## The task:
From the listing below, copy out every line where the word "computer" appears.

## Records for this exercise:
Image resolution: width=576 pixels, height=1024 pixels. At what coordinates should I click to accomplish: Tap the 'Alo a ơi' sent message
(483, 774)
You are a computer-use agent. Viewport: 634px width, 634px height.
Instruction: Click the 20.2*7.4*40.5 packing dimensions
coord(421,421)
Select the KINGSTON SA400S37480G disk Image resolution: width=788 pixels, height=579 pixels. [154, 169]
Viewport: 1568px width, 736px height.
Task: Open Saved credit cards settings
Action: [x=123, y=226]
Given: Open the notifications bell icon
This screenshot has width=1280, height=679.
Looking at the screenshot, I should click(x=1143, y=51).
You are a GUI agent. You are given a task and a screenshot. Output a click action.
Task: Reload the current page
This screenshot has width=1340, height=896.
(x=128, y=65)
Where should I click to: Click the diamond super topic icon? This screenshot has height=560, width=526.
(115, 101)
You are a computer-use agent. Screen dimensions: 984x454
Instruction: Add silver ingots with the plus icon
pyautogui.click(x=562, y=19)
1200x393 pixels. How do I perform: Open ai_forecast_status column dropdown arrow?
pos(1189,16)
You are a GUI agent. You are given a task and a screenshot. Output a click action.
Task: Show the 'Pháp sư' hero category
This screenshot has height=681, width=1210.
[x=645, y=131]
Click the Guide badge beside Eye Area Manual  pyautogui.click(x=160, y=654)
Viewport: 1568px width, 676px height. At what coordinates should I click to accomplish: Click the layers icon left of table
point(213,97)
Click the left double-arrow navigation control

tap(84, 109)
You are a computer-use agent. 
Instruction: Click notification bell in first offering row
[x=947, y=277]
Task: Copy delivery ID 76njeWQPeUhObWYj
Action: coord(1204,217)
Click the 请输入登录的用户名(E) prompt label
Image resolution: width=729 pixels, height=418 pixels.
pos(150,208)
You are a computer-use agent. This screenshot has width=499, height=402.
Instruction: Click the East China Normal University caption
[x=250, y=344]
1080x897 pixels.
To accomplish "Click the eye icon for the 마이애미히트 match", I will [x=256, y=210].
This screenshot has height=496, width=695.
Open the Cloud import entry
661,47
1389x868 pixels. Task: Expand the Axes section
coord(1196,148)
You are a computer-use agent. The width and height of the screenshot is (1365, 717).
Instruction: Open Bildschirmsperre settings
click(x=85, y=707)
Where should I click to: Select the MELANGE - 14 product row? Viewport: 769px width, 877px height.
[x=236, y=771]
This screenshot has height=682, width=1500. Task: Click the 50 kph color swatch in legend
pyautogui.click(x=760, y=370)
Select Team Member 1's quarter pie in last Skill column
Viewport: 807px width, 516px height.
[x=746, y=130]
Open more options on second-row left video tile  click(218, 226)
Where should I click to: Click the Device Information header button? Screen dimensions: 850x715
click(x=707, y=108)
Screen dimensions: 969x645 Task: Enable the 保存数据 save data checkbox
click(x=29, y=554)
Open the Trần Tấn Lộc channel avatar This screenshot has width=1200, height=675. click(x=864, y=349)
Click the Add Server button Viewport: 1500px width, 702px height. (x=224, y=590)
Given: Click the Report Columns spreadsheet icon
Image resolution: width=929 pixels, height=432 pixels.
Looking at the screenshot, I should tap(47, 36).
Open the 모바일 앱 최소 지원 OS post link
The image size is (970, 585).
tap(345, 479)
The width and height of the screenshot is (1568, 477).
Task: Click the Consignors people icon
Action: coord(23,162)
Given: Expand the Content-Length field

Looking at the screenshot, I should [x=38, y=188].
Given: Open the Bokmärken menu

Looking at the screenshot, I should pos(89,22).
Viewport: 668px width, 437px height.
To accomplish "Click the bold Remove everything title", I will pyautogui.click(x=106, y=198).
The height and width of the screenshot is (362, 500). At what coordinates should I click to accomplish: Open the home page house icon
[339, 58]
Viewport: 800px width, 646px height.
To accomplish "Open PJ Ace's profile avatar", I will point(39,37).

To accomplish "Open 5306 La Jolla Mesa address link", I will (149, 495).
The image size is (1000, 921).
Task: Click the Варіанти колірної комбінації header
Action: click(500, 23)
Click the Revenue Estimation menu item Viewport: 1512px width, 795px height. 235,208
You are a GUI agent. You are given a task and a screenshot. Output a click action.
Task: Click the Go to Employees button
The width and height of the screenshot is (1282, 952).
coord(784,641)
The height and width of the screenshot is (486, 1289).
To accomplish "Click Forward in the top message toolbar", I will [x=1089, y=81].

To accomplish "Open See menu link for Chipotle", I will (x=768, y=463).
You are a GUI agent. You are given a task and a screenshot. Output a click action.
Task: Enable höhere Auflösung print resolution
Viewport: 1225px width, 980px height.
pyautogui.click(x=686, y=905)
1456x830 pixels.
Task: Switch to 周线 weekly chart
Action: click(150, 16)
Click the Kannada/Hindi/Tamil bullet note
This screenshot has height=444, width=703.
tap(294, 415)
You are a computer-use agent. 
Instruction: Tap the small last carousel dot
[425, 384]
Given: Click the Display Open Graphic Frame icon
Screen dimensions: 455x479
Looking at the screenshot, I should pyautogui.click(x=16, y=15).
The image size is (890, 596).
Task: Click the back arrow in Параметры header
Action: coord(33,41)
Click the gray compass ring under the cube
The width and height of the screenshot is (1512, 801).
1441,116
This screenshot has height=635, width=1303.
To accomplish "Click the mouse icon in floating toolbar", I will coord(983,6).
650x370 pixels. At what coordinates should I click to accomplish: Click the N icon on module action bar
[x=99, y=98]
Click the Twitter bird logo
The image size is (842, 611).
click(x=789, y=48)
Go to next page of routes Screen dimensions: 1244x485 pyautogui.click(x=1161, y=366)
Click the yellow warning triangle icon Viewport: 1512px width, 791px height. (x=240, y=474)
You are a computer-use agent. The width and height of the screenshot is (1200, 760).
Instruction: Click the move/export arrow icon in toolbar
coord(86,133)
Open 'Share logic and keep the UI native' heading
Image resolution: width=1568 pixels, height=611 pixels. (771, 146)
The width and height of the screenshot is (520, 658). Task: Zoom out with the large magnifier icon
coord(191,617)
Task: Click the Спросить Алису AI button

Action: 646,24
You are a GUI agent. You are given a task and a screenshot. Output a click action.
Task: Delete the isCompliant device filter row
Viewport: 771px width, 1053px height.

## Task solution:
You are a computer-use agent. Viewport: 634px width, 634px height.
You are a computer-use agent. Screen dimensions: 984x454
You are a computer-use agent. 
You are a computer-use agent. This screenshot has width=499, height=402.
You are a computer-use agent. The width and height of the screenshot is (1365, 717).
You are a computer-use agent. 
You are a computer-use agent. The width and height of the screenshot is (1200, 760).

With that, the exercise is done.